The body was first sprayed overall using Halfords grey primer followed by brush painting Humbrol matte 100 with a splash of matte 160 to give an aged rust look. When dry, masking tape cut to the size of the white diagonal lines was applied. Each body side was then painted with clean water and salt sprinkled on in key areas where rust is to show, with reference to prototype photographs. Quite a deep patch of salt was applied to the large areas of rust. The body was then set aside to dry thoroughly overnight.

I am undecided what payload to fill the wagon with so, left the inside empty and a rust colour. When  I design the model railway layout the most likely mineral payload needed for the scene will be realised.

The wagon (and salt overlay) was sprayed with Humbrol 128 mixed with a large amount of matte white to lighten ('cos that's the only grey I had). When nearly dry the salt was brushed away with a toothbrush except it was hard to remove in places so, scraping gently with a small flat blade screw driver worked well. To my dismay the process had lightened  the dark rust colour,  either due to salt erosion of the paint or, leeching of the thinned grey spray paint. Thinking it was leeching grey paint I used thinners and gently rubbed the rust patches with cotton bud to no avail. Maybe it is not so bad considering it would appear lighter from normal viewing distance. Some miniscule salt particles are embedded in the grey paint here and there giving a nice textured finish.
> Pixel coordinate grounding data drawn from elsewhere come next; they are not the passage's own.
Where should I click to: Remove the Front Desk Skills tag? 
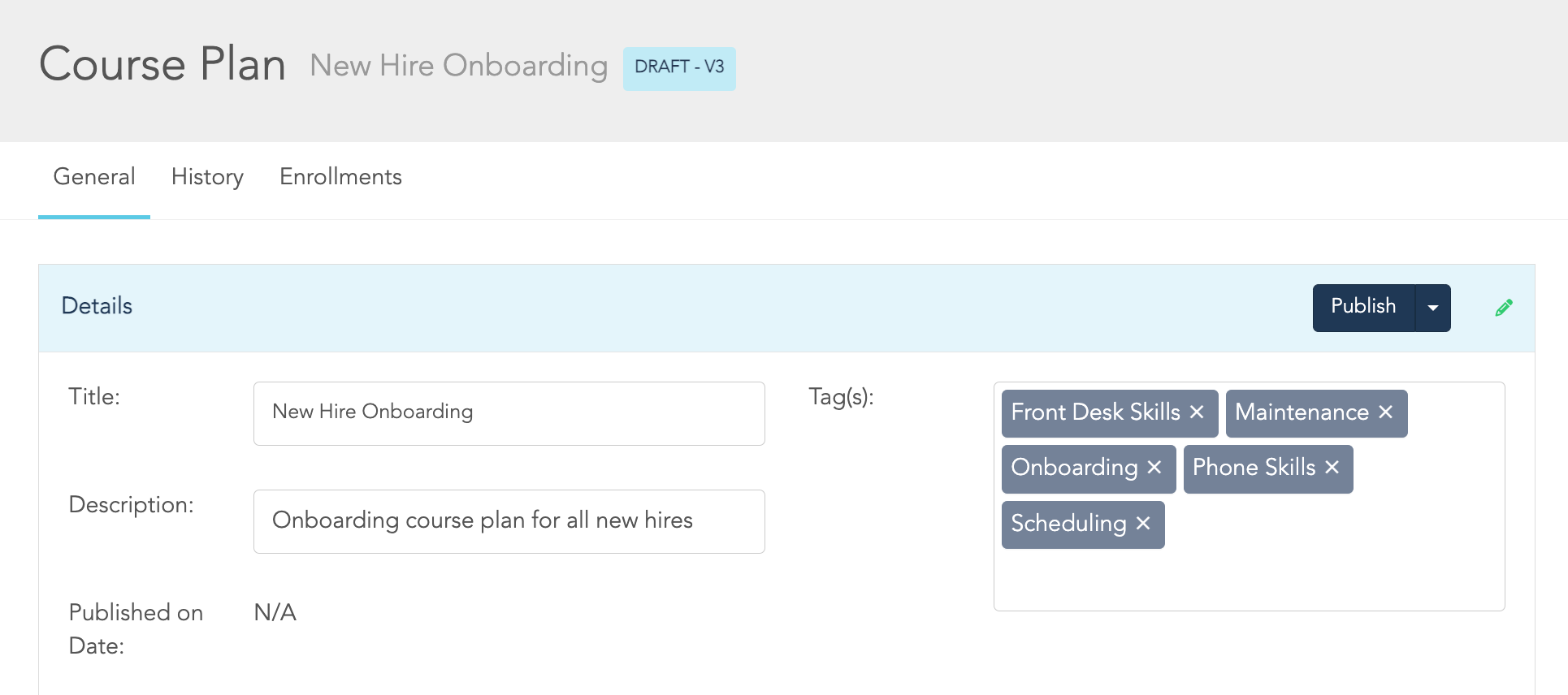pos(1197,412)
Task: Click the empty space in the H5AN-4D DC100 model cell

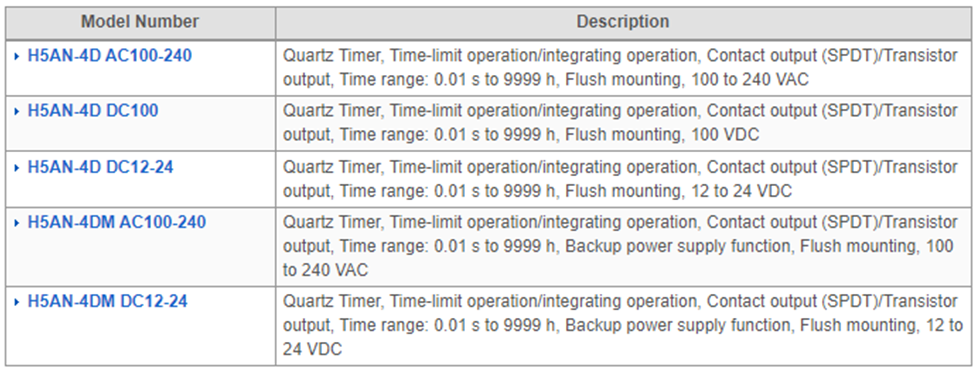Action: 140,134
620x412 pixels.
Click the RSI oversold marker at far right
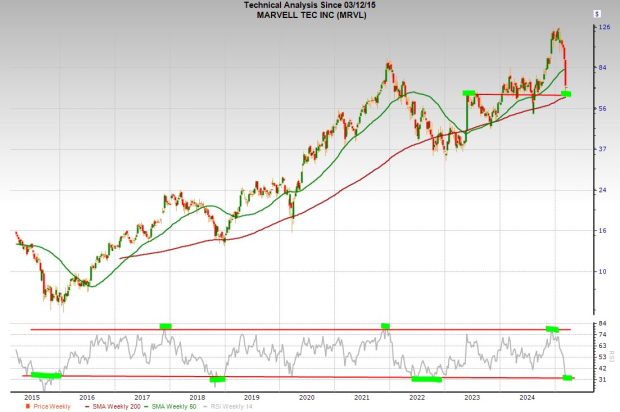coord(568,377)
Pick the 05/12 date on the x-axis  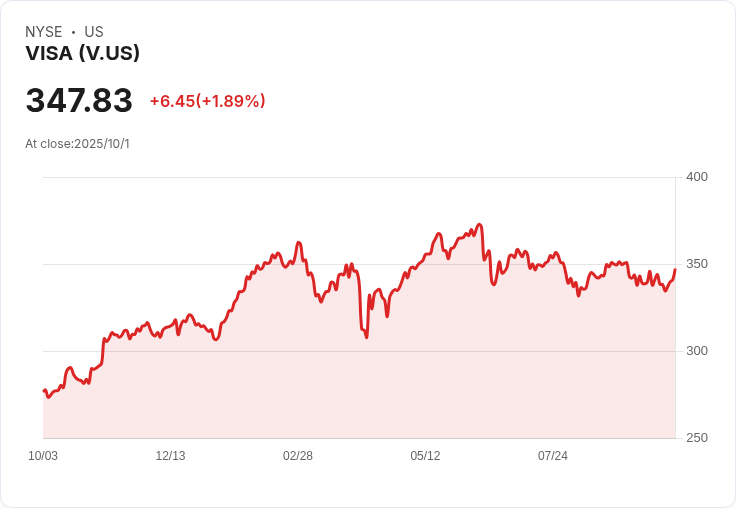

The masking tape was removed and new tape laid either side of the white lines to be. The white lines were added by lightly sponge painting matte white.

Finally, wagon numbering was designed, printed and placed.

Cost 

Peco chassis: £16.56 (discounted RRP incl postage)
Peco wheel set: £8.03 (discounted RRP incl postage)
Plastic body: £0.3
Extras: pennies

Total: Less than £25

RTR from the trade then probably around £45 or in kit form £35.

References

Mineral Wagon Variety: The Model Railway Journal #54
Mineral Wagons: Railway Modeller November 1980.


Next up is a brake van.


Friday, 12 April 2019

0 Gauge 15T Ballast Wagon Hut Carrier

I have trodden the sad road to rivet counting, which I swore I would never entertain because life is too short!

This is my first attempt at scratch building 0 gauge wagons. What can be said about it is yes, greater attention to detail is required than for 00 gauge; I had to remind myself of this being used to 00 gauge modelling. In so doing there are small parts revealed in the analysis that are just as fiddly to create as in 00 gauge! Nevertheless, it has been a rewarding experience since it stretched my design and modelling skills and given insight to another aspect of historical railway practise and vehicles.

The Result (ignore the track. I have not invested in 0 gauge track yet)


Historical Facts

The hut carrying wagon is a SR 15T Ballast Wagon (Diagram 1773) with the drop side doors removed. A few of these converted wagons were deployed by the SR Exmouth Junction concrete works for the conveyance of huts. Most did not carry identification, apart from the number plate fixed to the solebar.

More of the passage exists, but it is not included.